| What you will do |
In the project description below, which office supports the project?

HUN-REN-BME Research Group





Investigation of additive manufactured 3D reinforcing framework structure as insert in injection molded composite products

Project ID:
FK 134336
Supported by:
Hungarian National Research, Development and Innovation Office (NKFIH)
Term:
1 September 2020 - 31 August 2024
Supervisor (BME):
Dr. Tamás Tábi

Participant researchers (BME):
Dr. Norbert Krisztián Kovács
Dr. András Suplicz
Dr. Ferenc Szabó

Project summary

Nowadays polymer products are more and more often used in parts of critical safety and parts subjected to high loads. As a result, fiber-reinforced composites receive more and more attention. Their mechanical properties are anisotropic, and depend on the orientation of the reinforcement. Fiber-reinforced materials can be injection molded; here the orientation of the fibers is basically determined by the flow conditions. As a result, the part often needs to have increased wall thickness or reinforcing ribs to satisfy mechanical requirements. Ribs, however, mean extra material, weight and cost. Another problem is the weld lines, which result in the forming of mechanically critical areas. A further problem is fiber breaking, caused by the technology. The goal of the project is to create a complex design methodology with which a tailor-made reinforcing structure can be made in injection molded parts as a separate step, by 3D printing. Its advantage is that the characteristics of the reinforcing structure (orientation, fiber content etc.) can be made independent of flow conditions and can be changed in each point according to the load. Another advantage of the procedure is that fiber shortening can also be greatly reduced, thus the reinforcing effect is increased and recyclability by remelting is better facilitated. A further goal is to apply and extend the developed method for biopolymers like Poly(Lactic Acid) (PLA), the one which is mostly in focus for biopolymer research.

| Records provided |
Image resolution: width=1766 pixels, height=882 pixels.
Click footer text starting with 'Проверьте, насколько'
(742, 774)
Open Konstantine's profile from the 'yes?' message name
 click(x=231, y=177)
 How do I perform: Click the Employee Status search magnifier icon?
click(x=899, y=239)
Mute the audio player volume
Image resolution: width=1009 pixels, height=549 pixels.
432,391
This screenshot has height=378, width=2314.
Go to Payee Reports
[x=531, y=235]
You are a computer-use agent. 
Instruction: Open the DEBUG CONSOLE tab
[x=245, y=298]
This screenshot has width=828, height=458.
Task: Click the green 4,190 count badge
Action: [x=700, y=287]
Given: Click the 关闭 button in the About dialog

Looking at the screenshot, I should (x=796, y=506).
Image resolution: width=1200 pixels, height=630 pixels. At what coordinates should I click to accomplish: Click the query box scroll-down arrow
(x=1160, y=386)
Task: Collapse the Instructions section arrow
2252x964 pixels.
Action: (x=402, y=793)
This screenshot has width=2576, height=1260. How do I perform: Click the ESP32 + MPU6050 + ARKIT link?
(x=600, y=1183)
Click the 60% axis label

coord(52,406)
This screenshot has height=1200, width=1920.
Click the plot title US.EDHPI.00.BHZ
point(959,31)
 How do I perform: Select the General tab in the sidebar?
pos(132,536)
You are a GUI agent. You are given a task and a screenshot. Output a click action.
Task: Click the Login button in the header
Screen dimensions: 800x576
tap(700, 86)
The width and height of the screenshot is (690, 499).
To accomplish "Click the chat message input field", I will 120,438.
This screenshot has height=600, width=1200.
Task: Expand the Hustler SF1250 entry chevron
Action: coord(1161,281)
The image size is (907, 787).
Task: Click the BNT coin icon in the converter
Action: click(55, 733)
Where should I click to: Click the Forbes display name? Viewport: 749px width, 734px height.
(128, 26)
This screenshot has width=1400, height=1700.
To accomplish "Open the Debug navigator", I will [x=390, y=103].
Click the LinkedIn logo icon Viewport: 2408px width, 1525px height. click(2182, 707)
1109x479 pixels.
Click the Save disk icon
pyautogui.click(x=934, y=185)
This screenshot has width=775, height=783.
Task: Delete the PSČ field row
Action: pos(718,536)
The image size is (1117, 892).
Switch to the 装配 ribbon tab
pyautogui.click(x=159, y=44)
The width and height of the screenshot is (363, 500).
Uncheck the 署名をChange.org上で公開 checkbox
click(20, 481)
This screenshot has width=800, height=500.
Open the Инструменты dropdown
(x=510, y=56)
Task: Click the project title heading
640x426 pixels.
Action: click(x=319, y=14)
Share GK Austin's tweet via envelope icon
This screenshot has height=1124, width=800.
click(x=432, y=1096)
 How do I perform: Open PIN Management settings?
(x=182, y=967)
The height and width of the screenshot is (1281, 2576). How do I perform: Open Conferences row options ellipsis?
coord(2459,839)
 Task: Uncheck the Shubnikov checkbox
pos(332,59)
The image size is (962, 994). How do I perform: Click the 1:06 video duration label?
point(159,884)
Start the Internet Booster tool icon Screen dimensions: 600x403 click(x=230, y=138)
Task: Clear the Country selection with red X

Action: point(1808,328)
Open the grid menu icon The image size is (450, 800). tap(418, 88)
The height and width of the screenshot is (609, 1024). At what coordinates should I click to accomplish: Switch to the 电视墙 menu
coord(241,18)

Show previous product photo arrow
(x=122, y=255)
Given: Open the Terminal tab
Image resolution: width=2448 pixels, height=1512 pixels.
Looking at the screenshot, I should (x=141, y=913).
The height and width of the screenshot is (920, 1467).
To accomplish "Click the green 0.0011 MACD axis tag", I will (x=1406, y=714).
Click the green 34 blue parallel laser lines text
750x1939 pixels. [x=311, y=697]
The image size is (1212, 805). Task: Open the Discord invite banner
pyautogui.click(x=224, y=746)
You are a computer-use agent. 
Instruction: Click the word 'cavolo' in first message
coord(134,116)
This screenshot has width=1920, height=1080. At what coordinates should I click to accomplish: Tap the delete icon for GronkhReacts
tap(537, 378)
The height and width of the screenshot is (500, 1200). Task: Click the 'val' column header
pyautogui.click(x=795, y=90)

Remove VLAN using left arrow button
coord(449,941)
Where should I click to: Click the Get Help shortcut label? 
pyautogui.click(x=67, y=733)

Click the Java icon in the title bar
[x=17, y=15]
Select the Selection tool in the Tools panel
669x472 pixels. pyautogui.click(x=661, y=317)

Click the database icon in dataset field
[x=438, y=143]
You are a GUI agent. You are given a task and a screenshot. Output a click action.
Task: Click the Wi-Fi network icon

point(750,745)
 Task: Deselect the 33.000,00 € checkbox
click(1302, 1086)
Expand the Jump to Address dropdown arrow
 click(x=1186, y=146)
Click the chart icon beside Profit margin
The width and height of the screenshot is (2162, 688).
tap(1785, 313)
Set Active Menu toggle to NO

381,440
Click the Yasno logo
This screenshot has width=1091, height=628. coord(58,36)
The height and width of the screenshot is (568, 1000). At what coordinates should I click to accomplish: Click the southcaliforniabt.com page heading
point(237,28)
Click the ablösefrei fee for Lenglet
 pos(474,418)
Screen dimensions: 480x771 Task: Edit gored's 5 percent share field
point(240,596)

| Exercise output |
The Hungarian National Research, Development and Innovation Office (NKFIH).